Received date: 2013-05-27

  Revised date: 2013-09-28

  Online published: 2013-10-15

Supported by

National Natural Science Foundation of China (51201182)

摘要

针对飞机金属结构在服役过程中的裂纹实时监测需求,提出一种Ti/TiN导电薄膜与电位监测原理相结合的结构裂纹监测研究方案。首先,通过真空离子镀膜技术在结构易于出现裂纹的部位制备了Ti/TiN薄膜传感器。然后,进行了传感器膜层与2A12-T4铝合金基体的损伤一致性验证。结果表明,传感器与基体具有良好的损伤一致性。最后,进行了两组基于Ti/TiN薄膜传感器的裂纹监测试验,主要研究结构裂纹与传感器电位之间的相互关系,并对两组电位监测结果进行对比。结果表明,通过分析Ti/TiN薄膜传感器电位的变化可以实现对2A12-T4铝合金结构裂纹萌生和扩展进行实时监测,两组试验的电位监测结果具有良好的重复性。

本文引用格式

侯波 , 何宇廷 , 崔荣洪 , 张腾 , 高潮 . 基于Ti/TiN薄膜传感器的飞机金属结构裂纹监测[J]. 航空学报, 2014 , 35(3) : 878 -884 . DOI: 10.7527/S1000-6893.2013.0404

Abstract

According to the real-time crack monitoring demand of aircraft metallic structures during their service, a structure crack monitoring method is presented based on the Ti/TiN conductive film and the electrical potential monitoring principle. First, a Ti/TiN film sensor is deposited on a hot spot of a structural surface by vacuum ion plating. Then, the damage consistency of the sensor film with the 2A12-T4 aluminum alloy substrate is verified by a fatigue test with excellent damage consistency. Finally, two groups of crack monitoring tests are carried out with Ti/TiN film sensors.
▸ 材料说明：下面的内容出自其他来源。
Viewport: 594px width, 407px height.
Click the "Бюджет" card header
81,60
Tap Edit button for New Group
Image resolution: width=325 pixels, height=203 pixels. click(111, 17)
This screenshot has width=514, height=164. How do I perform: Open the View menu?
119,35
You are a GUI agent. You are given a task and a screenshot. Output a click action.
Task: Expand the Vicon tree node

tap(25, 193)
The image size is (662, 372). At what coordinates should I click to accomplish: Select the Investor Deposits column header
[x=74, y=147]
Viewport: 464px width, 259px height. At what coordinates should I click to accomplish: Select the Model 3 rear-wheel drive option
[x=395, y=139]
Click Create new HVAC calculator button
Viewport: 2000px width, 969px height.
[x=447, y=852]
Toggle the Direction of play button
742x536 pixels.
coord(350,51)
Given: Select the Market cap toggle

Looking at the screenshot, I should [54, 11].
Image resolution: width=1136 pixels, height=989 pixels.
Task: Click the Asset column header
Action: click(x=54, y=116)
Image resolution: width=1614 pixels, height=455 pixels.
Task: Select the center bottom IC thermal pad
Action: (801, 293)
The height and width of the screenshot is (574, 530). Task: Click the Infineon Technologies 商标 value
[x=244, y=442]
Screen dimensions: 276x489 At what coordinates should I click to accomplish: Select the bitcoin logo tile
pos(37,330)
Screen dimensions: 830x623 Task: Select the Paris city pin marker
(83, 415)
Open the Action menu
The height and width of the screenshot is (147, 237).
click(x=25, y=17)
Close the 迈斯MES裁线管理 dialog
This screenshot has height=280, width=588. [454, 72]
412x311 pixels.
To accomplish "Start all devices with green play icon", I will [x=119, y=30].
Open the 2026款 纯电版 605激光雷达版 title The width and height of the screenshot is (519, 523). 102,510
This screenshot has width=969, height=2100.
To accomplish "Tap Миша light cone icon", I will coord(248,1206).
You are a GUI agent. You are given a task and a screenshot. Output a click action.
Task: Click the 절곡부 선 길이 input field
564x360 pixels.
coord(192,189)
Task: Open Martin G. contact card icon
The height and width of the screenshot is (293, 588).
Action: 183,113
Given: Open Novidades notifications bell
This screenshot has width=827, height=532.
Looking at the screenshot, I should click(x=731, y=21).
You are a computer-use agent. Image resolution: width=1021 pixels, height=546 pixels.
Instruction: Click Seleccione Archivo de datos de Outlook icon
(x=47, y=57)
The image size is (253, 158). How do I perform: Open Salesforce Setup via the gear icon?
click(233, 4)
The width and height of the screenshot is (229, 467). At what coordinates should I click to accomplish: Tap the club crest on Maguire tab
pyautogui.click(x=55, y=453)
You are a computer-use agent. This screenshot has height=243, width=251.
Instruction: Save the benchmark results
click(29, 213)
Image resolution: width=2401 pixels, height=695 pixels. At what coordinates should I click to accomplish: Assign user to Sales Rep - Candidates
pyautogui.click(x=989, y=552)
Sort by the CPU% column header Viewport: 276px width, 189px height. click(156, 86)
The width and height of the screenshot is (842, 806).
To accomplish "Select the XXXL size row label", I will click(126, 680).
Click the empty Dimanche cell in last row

The relationships between the electrical potential values of the sensors and the structural cracks are studied, and the two groups of monitoring results are compared, which shows that monitoring the structural crack origination and propagation of 2A12-T4 aluminum alloy in real-time can be achieved through analyzing the changes of the electrical potential values of the Ti/TiN film sensors, and the repeatability of the monitoring tests results is satisfactory.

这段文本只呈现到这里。